**WHAT THE TASK ASKS**
Take the entries that follow and write them out again, word for word.

**MATERIAL PROVIDED**

····················

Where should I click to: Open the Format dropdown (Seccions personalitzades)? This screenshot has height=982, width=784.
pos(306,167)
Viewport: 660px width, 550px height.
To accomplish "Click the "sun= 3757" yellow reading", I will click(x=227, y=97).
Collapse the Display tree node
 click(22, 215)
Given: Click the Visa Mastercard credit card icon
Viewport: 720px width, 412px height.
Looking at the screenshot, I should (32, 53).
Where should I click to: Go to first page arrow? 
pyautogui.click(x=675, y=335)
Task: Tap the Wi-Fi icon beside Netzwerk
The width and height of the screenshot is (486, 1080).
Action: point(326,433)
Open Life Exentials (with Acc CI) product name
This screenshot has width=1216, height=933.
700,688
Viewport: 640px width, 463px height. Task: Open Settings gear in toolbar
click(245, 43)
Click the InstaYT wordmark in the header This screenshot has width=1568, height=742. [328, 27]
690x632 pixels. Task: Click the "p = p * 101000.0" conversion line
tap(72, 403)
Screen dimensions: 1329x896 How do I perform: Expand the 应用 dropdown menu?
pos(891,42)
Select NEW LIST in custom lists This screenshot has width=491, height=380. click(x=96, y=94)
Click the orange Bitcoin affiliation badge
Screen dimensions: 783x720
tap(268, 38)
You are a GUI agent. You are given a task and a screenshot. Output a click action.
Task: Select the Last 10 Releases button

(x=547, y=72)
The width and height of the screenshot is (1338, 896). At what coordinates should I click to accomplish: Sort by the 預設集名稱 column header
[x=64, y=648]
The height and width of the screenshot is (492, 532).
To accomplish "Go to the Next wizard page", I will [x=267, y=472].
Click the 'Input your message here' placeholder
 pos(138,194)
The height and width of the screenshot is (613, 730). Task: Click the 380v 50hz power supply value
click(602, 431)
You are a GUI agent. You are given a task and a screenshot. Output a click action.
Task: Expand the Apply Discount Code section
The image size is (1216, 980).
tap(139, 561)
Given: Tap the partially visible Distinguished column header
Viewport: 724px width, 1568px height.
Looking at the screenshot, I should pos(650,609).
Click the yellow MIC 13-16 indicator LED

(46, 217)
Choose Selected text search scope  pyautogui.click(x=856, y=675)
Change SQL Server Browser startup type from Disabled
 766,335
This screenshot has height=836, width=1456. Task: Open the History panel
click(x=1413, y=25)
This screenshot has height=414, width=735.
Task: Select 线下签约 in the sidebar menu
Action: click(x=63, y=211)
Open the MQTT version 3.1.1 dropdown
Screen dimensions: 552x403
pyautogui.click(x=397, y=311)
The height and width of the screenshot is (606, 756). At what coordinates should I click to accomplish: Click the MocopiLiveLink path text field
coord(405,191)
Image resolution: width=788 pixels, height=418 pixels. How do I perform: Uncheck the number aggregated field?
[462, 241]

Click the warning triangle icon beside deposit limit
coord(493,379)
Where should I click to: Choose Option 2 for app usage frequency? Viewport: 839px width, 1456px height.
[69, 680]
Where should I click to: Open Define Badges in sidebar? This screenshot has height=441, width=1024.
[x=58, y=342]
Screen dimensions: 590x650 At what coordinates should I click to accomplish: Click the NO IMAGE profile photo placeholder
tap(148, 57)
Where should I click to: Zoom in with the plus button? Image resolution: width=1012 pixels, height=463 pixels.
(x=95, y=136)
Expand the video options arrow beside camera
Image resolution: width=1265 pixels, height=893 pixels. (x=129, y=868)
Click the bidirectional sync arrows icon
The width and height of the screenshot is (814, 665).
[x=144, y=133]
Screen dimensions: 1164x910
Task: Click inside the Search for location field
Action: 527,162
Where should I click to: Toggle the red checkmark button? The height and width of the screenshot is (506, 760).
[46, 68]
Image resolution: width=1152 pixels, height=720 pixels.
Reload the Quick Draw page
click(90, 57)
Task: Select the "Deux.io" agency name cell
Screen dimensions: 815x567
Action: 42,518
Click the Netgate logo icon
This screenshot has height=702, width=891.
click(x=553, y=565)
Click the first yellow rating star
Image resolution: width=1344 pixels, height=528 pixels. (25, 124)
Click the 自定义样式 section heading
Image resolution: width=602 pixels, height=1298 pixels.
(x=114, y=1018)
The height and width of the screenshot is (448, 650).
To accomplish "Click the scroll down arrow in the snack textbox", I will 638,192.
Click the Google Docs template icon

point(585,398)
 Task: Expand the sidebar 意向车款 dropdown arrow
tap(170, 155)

····················

**COMPLETED EXERCISE**
Where should I click to: Open the Format dropdown (Seccions personalitzades)? This screenshot has height=982, width=784.
pos(306,167)
Viewport: 660px width, 550px height.
To accomplish "Click the "sun= 3757" yellow reading", I will click(x=227, y=97).
Collapse the Display tree node
 click(22, 215)
Given: Click the Visa Mastercard credit card icon
Viewport: 720px width, 412px height.
Looking at the screenshot, I should (32, 53).
Where should I click to: Go to first page arrow? 
pyautogui.click(x=675, y=335)
Task: Tap the Wi-Fi icon beside Netzwerk
The width and height of the screenshot is (486, 1080).
Action: point(326,433)
Open Life Exentials (with Acc CI) product name
This screenshot has width=1216, height=933.
700,688
Viewport: 640px width, 463px height. Task: Open Settings gear in toolbar
click(245, 43)
Click the InstaYT wordmark in the header This screenshot has width=1568, height=742. [328, 27]
690x632 pixels. Task: Click the "p = p * 101000.0" conversion line
tap(72, 403)
Screen dimensions: 1329x896 How do I perform: Expand the 应用 dropdown menu?
pos(891,42)
Select NEW LIST in custom lists This screenshot has width=491, height=380. click(x=96, y=94)
Click the orange Bitcoin affiliation badge
Screen dimensions: 783x720
tap(268, 38)
You are a GUI agent. You are given a task and a screenshot. Output a click action.
Task: Select the Last 10 Releases button

(x=547, y=72)
The width and height of the screenshot is (1338, 896). At what coordinates should I click to accomplish: Sort by the 預設集名稱 column header
[x=64, y=648]
The height and width of the screenshot is (492, 532).
To accomplish "Go to the Next wizard page", I will [x=267, y=472].
Click the 'Input your message here' placeholder
 pos(138,194)
The height and width of the screenshot is (613, 730). Task: Click the 380v 50hz power supply value
click(602, 431)
You are a GUI agent. You are given a task and a screenshot. Output a click action.
Task: Expand the Apply Discount Code section
The image size is (1216, 980).
tap(139, 561)
Given: Tap the partially visible Distinguished column header
Viewport: 724px width, 1568px height.
Looking at the screenshot, I should pos(650,609).
Click the yellow MIC 13-16 indicator LED

(46, 217)
Choose Selected text search scope  pyautogui.click(x=856, y=675)
Change SQL Server Browser startup type from Disabled
 766,335
This screenshot has height=836, width=1456. Task: Open the History panel
click(x=1413, y=25)
This screenshot has height=414, width=735.
Task: Select 线下签约 in the sidebar menu
Action: click(x=63, y=211)
Open the MQTT version 3.1.1 dropdown
Screen dimensions: 552x403
pyautogui.click(x=397, y=311)
The height and width of the screenshot is (606, 756). At what coordinates should I click to accomplish: Click the MocopiLiveLink path text field
coord(405,191)
Image resolution: width=788 pixels, height=418 pixels. How do I perform: Uncheck the number aggregated field?
[462, 241]

Click the warning triangle icon beside deposit limit
coord(493,379)
Where should I click to: Choose Option 2 for app usage frequency? Viewport: 839px width, 1456px height.
[69, 680]
Where should I click to: Open Define Badges in sidebar? This screenshot has height=441, width=1024.
[x=58, y=342]
Screen dimensions: 590x650 At what coordinates should I click to accomplish: Click the NO IMAGE profile photo placeholder
tap(148, 57)
Where should I click to: Zoom in with the plus button? Image resolution: width=1012 pixels, height=463 pixels.
(x=95, y=136)
Expand the video options arrow beside camera
Image resolution: width=1265 pixels, height=893 pixels. (x=129, y=868)
Click the bidirectional sync arrows icon
The width and height of the screenshot is (814, 665).
[x=144, y=133]
Screen dimensions: 1164x910
Task: Click inside the Search for location field
Action: 527,162
Where should I click to: Toggle the red checkmark button? The height and width of the screenshot is (506, 760).
[46, 68]
Image resolution: width=1152 pixels, height=720 pixels.
Reload the Quick Draw page
click(90, 57)
Task: Select the "Deux.io" agency name cell
Screen dimensions: 815x567
Action: 42,518
Click the Netgate logo icon
This screenshot has height=702, width=891.
click(x=553, y=565)
Click the first yellow rating star
Image resolution: width=1344 pixels, height=528 pixels. (25, 124)
Click the 自定义样式 section heading
Image resolution: width=602 pixels, height=1298 pixels.
(x=114, y=1018)
The height and width of the screenshot is (448, 650).
To accomplish "Click the scroll down arrow in the snack textbox", I will 638,192.
Click the Google Docs template icon

point(585,398)
 Task: Expand the sidebar 意向车款 dropdown arrow
tap(170, 155)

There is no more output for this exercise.